The countryside isn’t just a postcard of rolling hills and quaint villages. It’s a vibrant community with real people and real issues. Yet rural areas tend to only be supported in politics and the media by pro-hunting MPs and unions.
The Lie of the Land is a fascinating book by one of England’s best writers, who focuses mostly on why most of our land is in the hands of just a few people. Just 1% of the population owns half of England, and often present themselves as the rightful custodians of the countryside.
And even have been paid billions of pounds of public money to be good stewards. But what happens when they just don’t care?
Not all landowners are destroying the environment. In the same way that not all men are sexist, and not all white people are racist.
The problem is that some are, and they are propped up by a system of entrenched power. We have to make the self-appointed guardians of the countryside answerable to the rest of us.
This book gives a history of grey squirrels being introduced as an ‘invasive species’ that is harming habitats of red squirrels.
But we can help both red and grey squirrels (red squirrels are mostly endangered due to pine trees being felled for money).
Other solutions are moving red squirrels to islands, a red squirrel vaccine and rewilding pine martens (natural predators, to keep nature in balance).
In this book, we learn how a small number of landowners have laid waste to some of our most treasured landscapes, to leave forests bare, rivers polluted, moorlands burned (often to burn peat in order to earn money from grouse shoots – this in turn causes flooding) and fenlands drained.
The author journeys across Britain to expose the damage done to our land, and then meets communities that are fighting back: river guardians and small farmers, along with trespassing activists, who are helping to restore our lost wildlife.
A smart, peaceful and practical plan for how we can turn this land, into our land. Patrick Barkham
Guy Shrubsole is an environmental campaigner and writer, whose previous book won the Wainwright Prize for Writing on Conservation.
He has campaigned for 10 years on the climate and nature crises, and worked for Friends of the Earth and the Right to Roam campaigns. He lives in Devon.
Grassroots (not big campaigns)

National organisations have a wider reach, influencing policies on a broader scale. The problem is that many organisations shape national debates on rural issues, but with bias. For instance, solutions are there already to prevent cattle TB, but farming unions continue to call of cruel and ineffective badger culls. Other groups pressure government to repeal hunting bans.

The good news is that there are ‘countryside charities’ that focus on helping animals, rather than killing them:
Wildlife and Countryside Link brings together over 80 nationwide charities, who see ‘protecting the countryside’ as also protecting the creatures that live within it.
Claims of bias (countryside and political policies)

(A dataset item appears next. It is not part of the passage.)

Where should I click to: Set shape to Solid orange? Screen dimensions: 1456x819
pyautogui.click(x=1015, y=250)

Often there is anger on all sides, due to politics often being skewed by lobbying. For instance, the badger TB cull was influenced in huge parts by the Farming Union (when the scientific evidence was always that bovine TB is a cattle-to-cattle transmission issue, now finally acknowledged after hundreds of thousands of badgers have been killed).

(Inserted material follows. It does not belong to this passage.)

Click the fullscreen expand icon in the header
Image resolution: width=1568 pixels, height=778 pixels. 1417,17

Many people in the House of Lords support hunting. So even though hunting is now banned, some areas remain in place (there is no ‘closed season’ for hunting hares). And the ban on trophy hunting (importing parts of from lions etc abroad where people ‘shoot for fun’) has been delayed, due to some Lords dragging out the debates, in order to delay legislation).
Little action has been taken against banning pheasant hunting (which causes floods due to flattening land for peat bogs) and also some believe that hen harriers are illegally killed on estates). But because so many people in top government go hunting themselves, little action is taken.
The Countryside Alliance (which supports hunts) has huge influence on government. This is not correct (it works both ways, neither should League Against Cruel Sports). But when one body has more influence, it creates conflict and biased interests.
The BBC is a good example of when things go wrong. Even some conservationists say that grey squirrels need to be culled. When all the evidence is that it’s due to logging pine forests that is removing immunity for endangered red squirrels that is the main course (red squirrels are doing well in Northumberland and in the Scottish Highlands).